Chemical formulae of some aldehydic compounds derived from lipid peroxidation, including saturated aldehydes, unsaturated aldehydes, 4-hydroxy-2-alkenals and dicarbonyls. These reactive carbonyl compounds are also advanced lipid peroxidation end product precursors.

Figure 2

Schematic steps of lipid peroxidation leading to the formation of secondary products and ALEs (Uchida, 2000; Aldini et al., 2006; Shibamoto, 2006). RCCs are able to react with proteins and other biological molecules, thereby forming ALEs. Stable products (such as alkanes) do not react with proteins.
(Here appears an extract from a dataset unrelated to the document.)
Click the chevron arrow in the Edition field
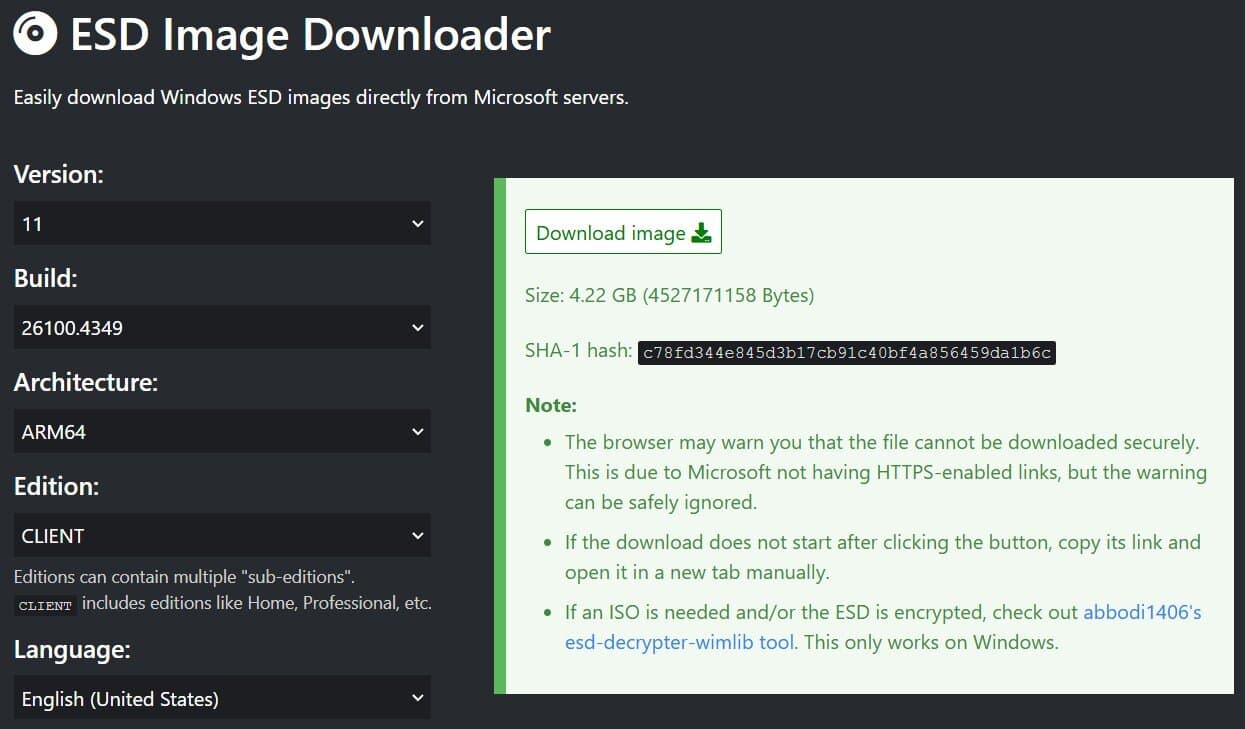 (418, 536)
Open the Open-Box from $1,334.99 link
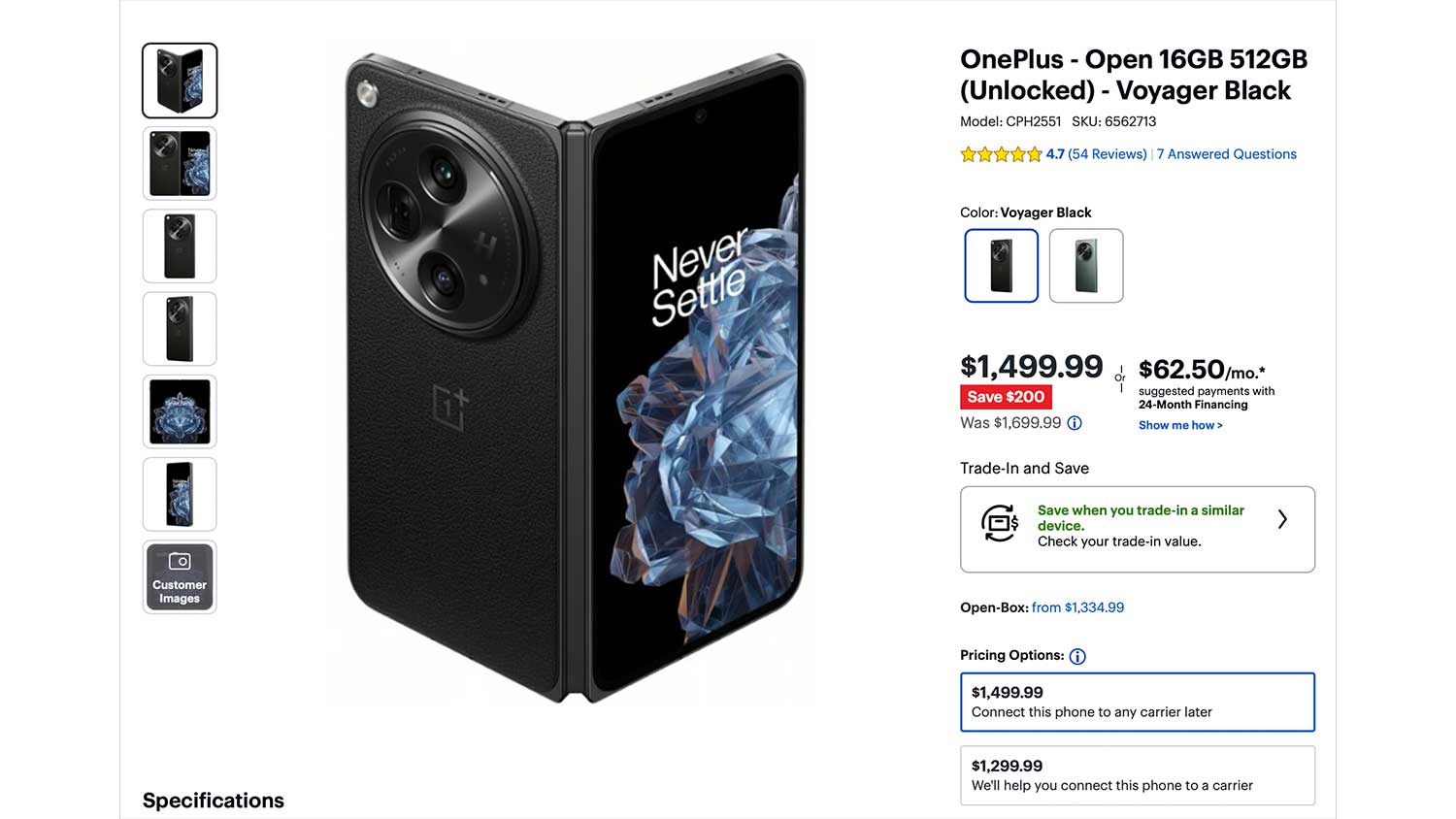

ALEs, advanced lipid peroxidation end products; RCCs, reactive carbonyl compounds.

Figure 3

Metabolic pathways leading to the formation of methylglyoxal (MGO) and of MGO adducts (Ramasamy et al., 2006). In addition to lipid peroxidation and glycoxidation, MGO can be formed as a by-product of glucose, glycerolipids and amino acids.

Figure 4

Schematic reactions of 4-HNE with proteins leading to the formation of 4-HNE-protein adducts. (1) Schiff base formation on primary amine (for example, lysin) leading to more complex compounds, such as pyrrole-Lys adducts and fluorescent cross-links. (2) Michael addition of 4-HNE on amino groups (Lys and His) or thiols (Cys or GSH), followed by cyclization and hemi-acetal or hemi-thioacetal formation (Sayre et al., 1993; Uchida 2000; Carini et al., 2004). 4-HNE, 4-hydroxynonenal; Lys, lysine; His, histidine; Cys, cysteine; GSH, glutathione.

Figure 5

Modification of LDL and formation of foam cells. ROS induce the oxidation of PUFA in LDLs. Lipid peroxidation leads to the formation of aldehydic compounds such as 4-HNE and MDA. These RCCs are able to react with lysin residues of apoB leading to modified apoB. The affinity of modified LDL for the apoB/E receptor decreases when apoB modification increases. Modified oxidized LDL are deviated towards the scavenger receptor pathway of macrophages, which are loaded with cholesterol esters and are transformed into foam cells, the signature of the initial step of atherosclerosis (Brown and Goldstein, 1983; Steinberg et al., 1989, 1997; Esterbauer et al., 1990, 1991). LDL, low-density lipoprotein, ROS, reactive oxygen species; PUFAs, polyunsaturated fatty acids; 4-HNE, 4-hydroxynonenal; MDA, malondialdehyde; RCCs, reactive carbonyl compounds.